WHAT THE TASK ASKS
Restrict the output to the lines below starting at the one that contains "Click the filter icon in 收支类型 column" and ending at the one that contains "Task: Click Trade for the WETH-KONA pool", and restate them word for word, both ends included.

Stored data entries:
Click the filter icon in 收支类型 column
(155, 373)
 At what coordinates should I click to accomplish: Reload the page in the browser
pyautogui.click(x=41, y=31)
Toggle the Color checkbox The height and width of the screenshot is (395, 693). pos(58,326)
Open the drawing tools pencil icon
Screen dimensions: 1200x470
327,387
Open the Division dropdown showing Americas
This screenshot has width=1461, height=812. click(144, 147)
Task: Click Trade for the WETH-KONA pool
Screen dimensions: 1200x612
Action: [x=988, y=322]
==
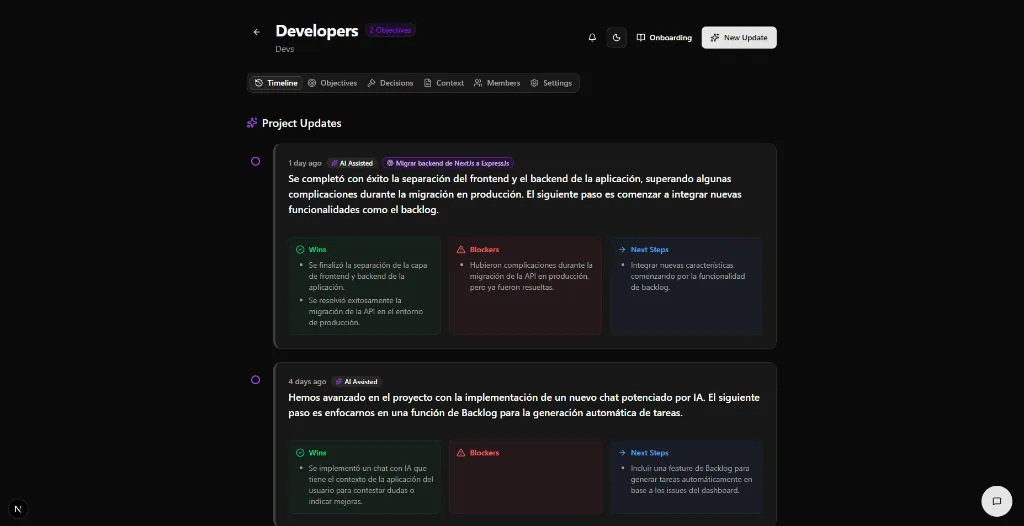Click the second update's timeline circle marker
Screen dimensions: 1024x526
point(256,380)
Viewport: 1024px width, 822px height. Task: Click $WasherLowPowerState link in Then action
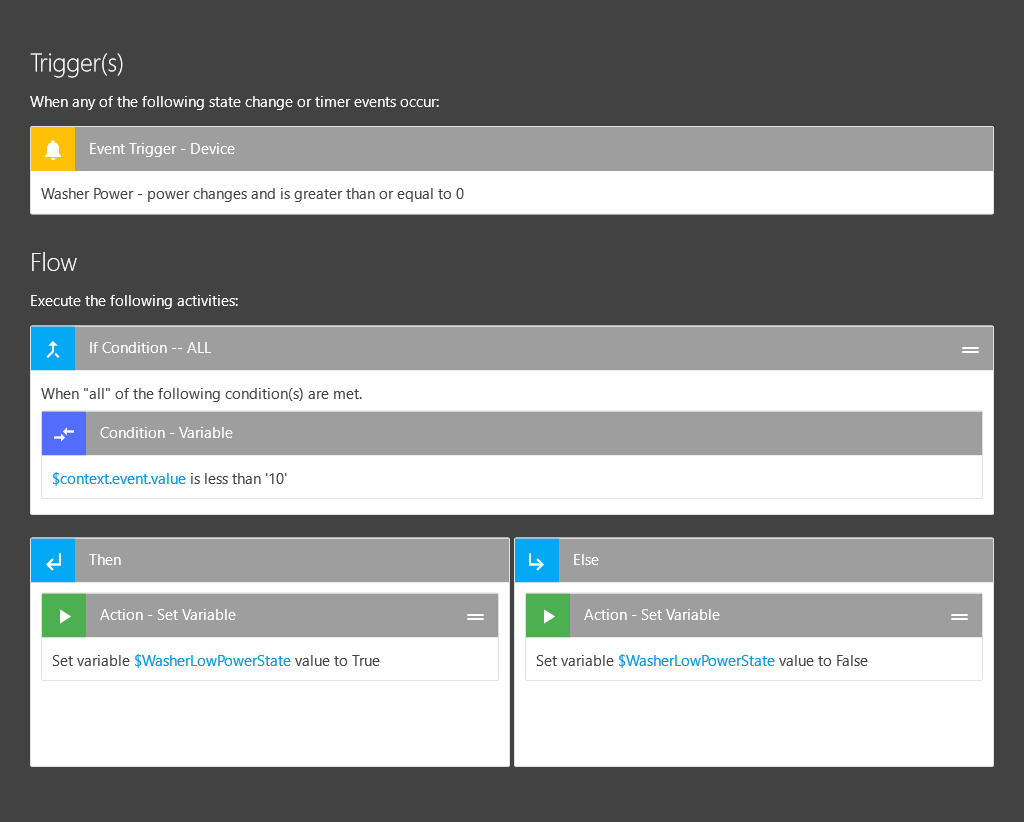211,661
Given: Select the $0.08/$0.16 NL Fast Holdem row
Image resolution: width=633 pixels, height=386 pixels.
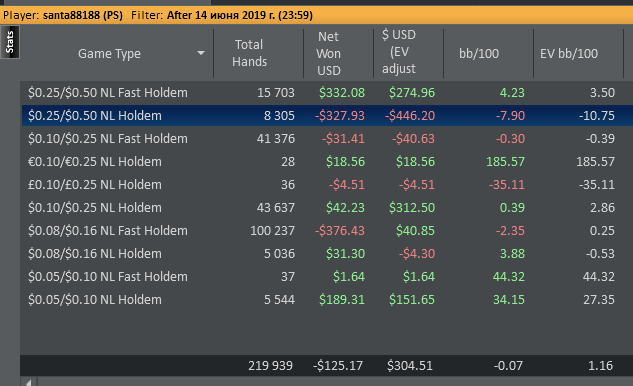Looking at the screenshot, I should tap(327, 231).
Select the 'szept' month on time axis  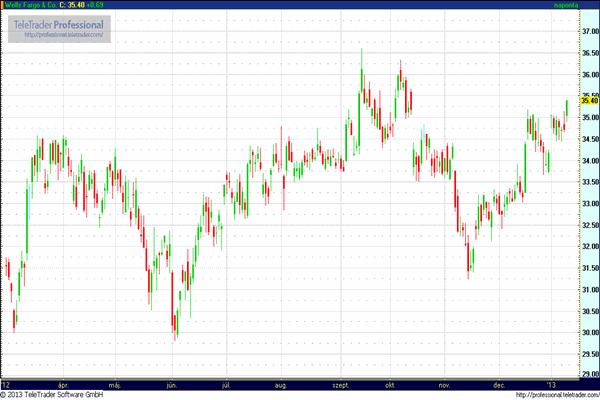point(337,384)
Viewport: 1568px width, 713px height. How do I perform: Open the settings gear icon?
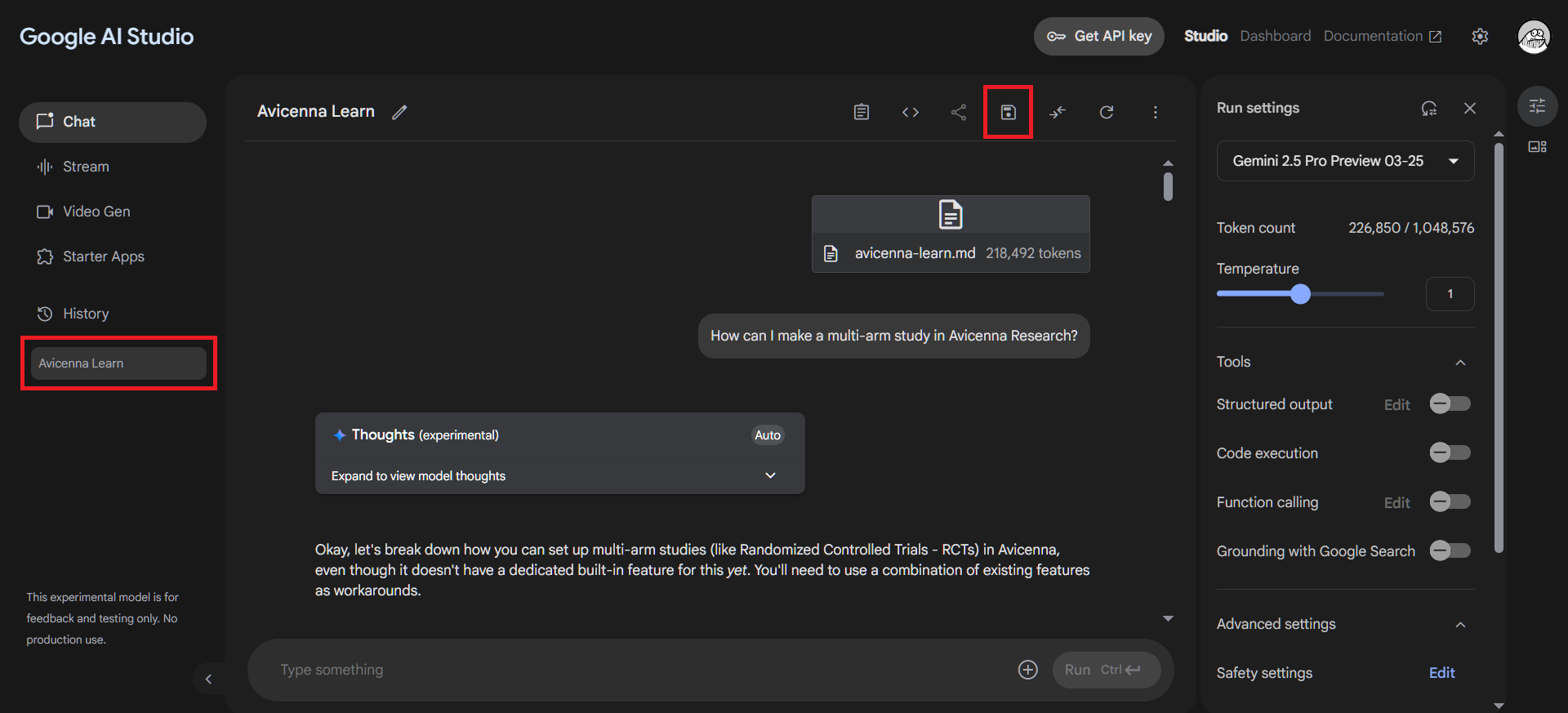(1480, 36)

YOUR RESPONSE
Click the filter icon in 收支类型 column
(155, 373)
 At what coordinates should I click to accomplish: Reload the page in the browser
pyautogui.click(x=41, y=31)
Toggle the Color checkbox The height and width of the screenshot is (395, 693). pos(58,326)
Open the drawing tools pencil icon
Screen dimensions: 1200x470
327,387
Open the Division dropdown showing Americas
This screenshot has width=1461, height=812. click(144, 147)
Task: Click Trade for the WETH-KONA pool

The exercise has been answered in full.